L’Egitto e gli investimenti (anche italiani) per le raffinerie del futuro
12 Novembre 2018

Si chiama Midor, che sta per Middle East Oil Refinery Company, ed è una raffineria di petrolio appena fuori Alessandria d’Egitto su cui si concentrano le aspettative del governo egiziano, che punta a rendere il Paese indipendente dal punto di vista energetico.
Dalla sua salita al potere, nel 2014, il presidente Abdel Fatah al Sisi ha dato il via a un nuovo piano di sviluppo del Paese per ridurre le importazioni di petrolio e anzi a fare dell’Egitto un esportatore di energia attraverso due vie: la prima è il potenziamento dell’upstream (cioè la fasi di esplorazione, perforazione ed estrazione) con accordi di concessione e di sfruttamento più favorevoli per gli investitori; la seconda consiste nel migliorare e sviluppare le infrastrutture, cioè le reti di distribuzione del gas e dei prodotti petroliferi, i sistemi di stoccaggio e le raffinerie (mid stream e downstream).
Nell’upstream il Cairo prevede di investire circa 10 miliardi di dollari nell’anno fiscale corrente 2018-2019, che ha preso il via lo scorso primo luglio. Lo ha annunciato il ministro del Petrolio egiziano, Tarek el Molla. «L’attuale anno fiscale vedrà l’investimento di circa 10 miliardi di dollari, destinati alla ricerca, l’esplorazione e lo sviluppo delle recenti scoperte. Per il ministro, l’ingresso delle maggiori aziende mondiali del settore nel mercato energetico egiziano «rappresenta un chiaro messaggio di fiducia verso il clima economico dell’Egitto», grazie alle riforme avviate. Nei prossimi anni, ha proseguito El Molla, «auspichiamo una crescita costante degli investimenti nel settore del petrolio e del gas, alla luce dell’incremento della firma di accordi, l’attuazione di programmi di sviluppo dei campi e la realizzazione di mega progetti per estrarre gas dalle acque profonde del Mediterraneo».

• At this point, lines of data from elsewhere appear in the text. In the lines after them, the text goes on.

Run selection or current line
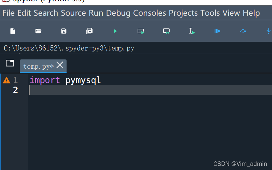272x170 pixels. coord(192,31)
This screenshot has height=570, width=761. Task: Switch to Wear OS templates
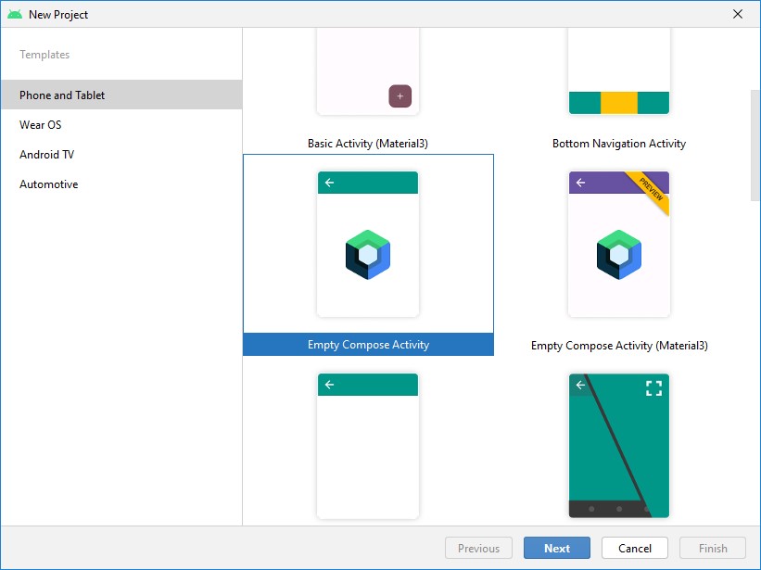[41, 125]
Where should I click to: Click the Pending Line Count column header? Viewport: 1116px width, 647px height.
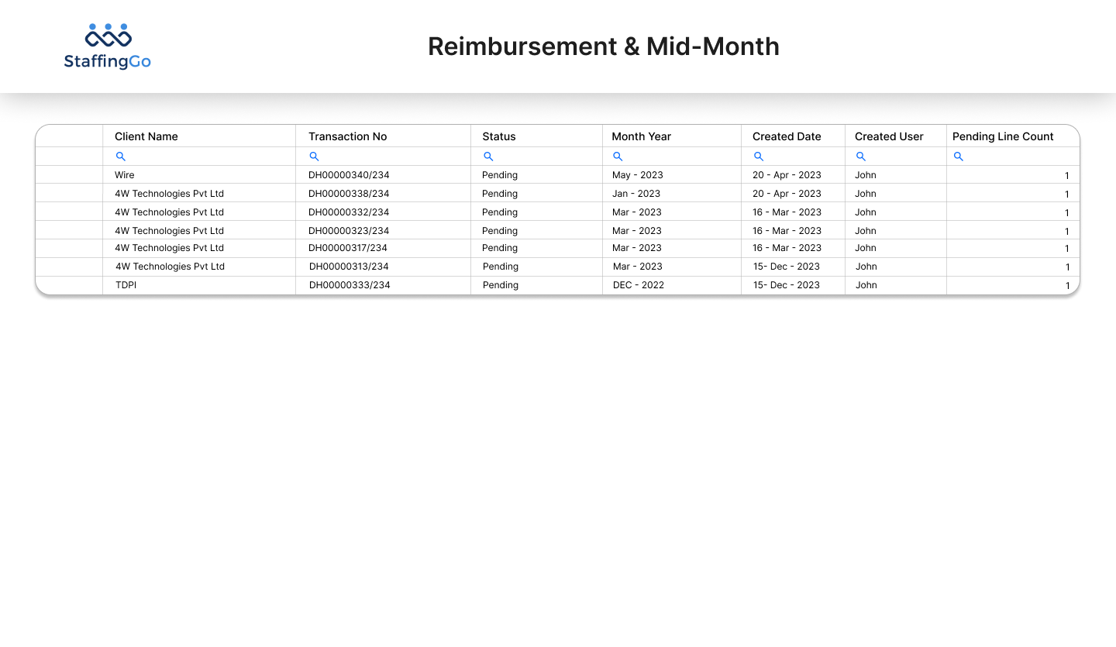click(1003, 136)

Nella strategia di migliorare il downstream si inserisce lo sblocco del progetto su Midor, che sarà potenziato per espandere la capacità produttiva della raffineria dagli attuali 115 mila barili di petrolio al giorno a 175 mila unità giornaliere. E nella partita dell’ampliamento della capacità della mega raffineria, del valore di 1,2 miliardi di dollari, l’Italia gioca un ruolo fondamentale. E’ il Gruppo Cassa depositi e prestiti ad aver finalizzato la linea di credito da 1,2 miliardi di dollari. Il finanziamento è erogato da un consorzio formato da Cdp, Crédit Agricole e Bnp Paribas, le quali hanno svolto il ruolo di mandated lead arrangers. Credit Agricole Cib agisce come Global Coordinator e Documentation Bank e Bnp Paribas agisce come Sace Facility Agent per l’operazione.

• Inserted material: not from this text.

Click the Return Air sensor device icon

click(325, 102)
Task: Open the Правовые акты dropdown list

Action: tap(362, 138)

Il closing dell’operazione è avvenuto a fine ottobre con il ministro El Molla, l’ambasciatore italiano in Egitto Giampaolo Cantini e l’amministratore delegato di Sace, Alessandro Decio. Il finanziamento è stato interamente garantito da Sace con l’intervento di Simest per la stabilizzazione del tasso d’interesse. L’aggiudicataria della commessa, TechnipFMC – leader globale nelle tecnologie Subsea, Onshore, Offshore e di superficie – si avvarrà delle sub-forniture di circa un centinaio di Pmi italiane nella realizzazione dei lavori.
Questo primo finanziamento è parte di un progetto più ampio che vale 2,3 miliardi di dollari e che consentirà di aumentare del 60 per cento la capacità produttiva della raffineria, già considerata la più avanzata del continente africano. In particolare, il Cairo punta a far crescere la produzione di butano a 145 mila tonnellate all’anno, di benzene a 600 mila tonnellate annue, di gasolio a un milione di tonnellate all’anno e di carboturbi a 1,3 tonnellate annue.

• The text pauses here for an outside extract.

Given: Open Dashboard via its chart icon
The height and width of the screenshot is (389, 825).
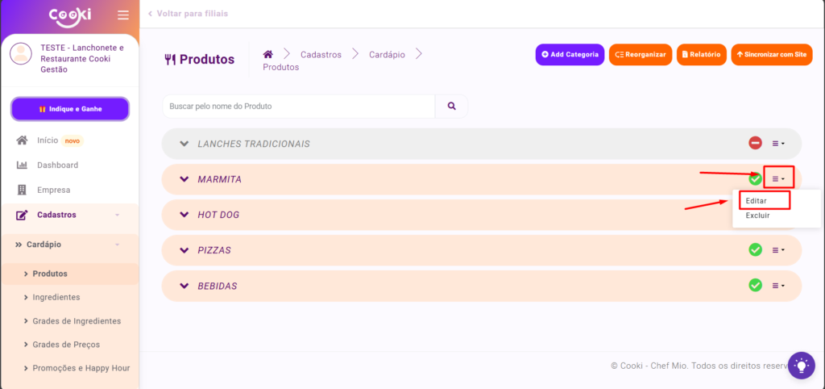Looking at the screenshot, I should pos(23,165).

Un altro progetto di ampliamento che va in questa direzione è quello della raffineria Assiut situata nell’area dell’Alto Egitto, nella parte meridionale del Paese, compresa tra le località di Luxor e Assuan. In ottobre è stato firmato un contratto da 1,9 miliardi di dollari tra Assiut National Oil Processing Company (Anopc), Enppi – Engineering Co. For The Petroleum & Process Industries e Technip Italia che prevede la realizzazione dei lavori preparatori per l’impianto di idrocracking. La raffineria convertirà i combustibili pesanti di bassa qualità (Mazut) in prodotti petroliferi di alta qualità come GPL, nafta, cherosene e benzina.